My blog is not to help survivors recover, it is to have the 10 million yearly stroke survivors light fires underneath their doctors, stroke hospitals and stroke researchers to get stroke solved. 100% recovery. The stroke medical world is completely failing at that goal, they don't even have it as a goal. Shortly after getting out of the hospital and getting NO information on the process or protocols of stroke rehabilitation and recovery I started searching on the internet and found that no other survivor received useful information. This is an attempt to cover all stroke rehabilitation information that should be readily available to survivors so they can talk with informed knowledge to their medical staff.
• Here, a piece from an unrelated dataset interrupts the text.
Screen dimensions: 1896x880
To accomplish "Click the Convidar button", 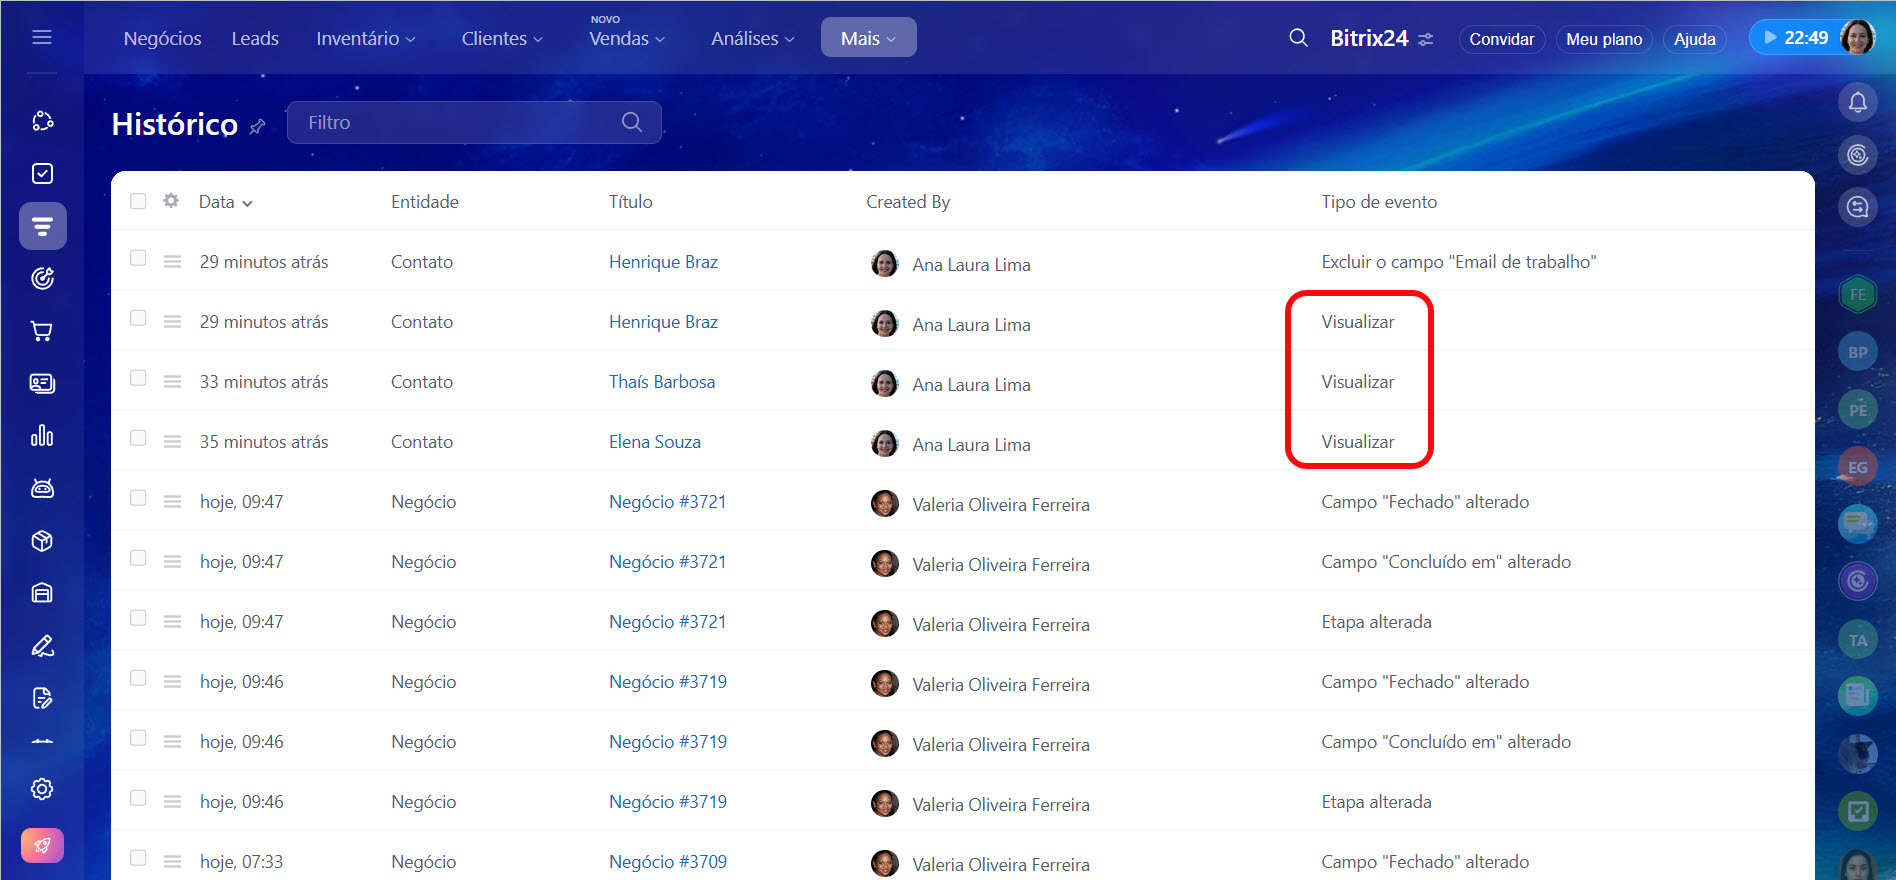I will click(x=1501, y=39).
It lays out what needs to be done to get stroke survivors closer to 100% recovery. It's quite disgusting that this information is not available from every stroke association and doctors group.

Friday, December 3, 2021

Scientists: Head to bed between 10 and 11pm

 Well, this may take some doing for me, the earliest I get to bed now is 2am. Keeping this blog up-to-date requires late hours. The stroke medical world with its thousands of workers could solve my problem by doing their jobs and actually solving stroke, instead of twiddling their thumbs

Scientists: Head to bed between 10 and 11pm

Going to sleep between 10pm and 11pm is associated with a lower risk of developing heart disease compared to earlier or later bedtimes, per a new study in European Heart Journal — Digital Health.

Why it matters: While scientists have investigated the link between sleep duration and cardiovascular disease, the relationship between sleep timing and heart disease is largely under-explored.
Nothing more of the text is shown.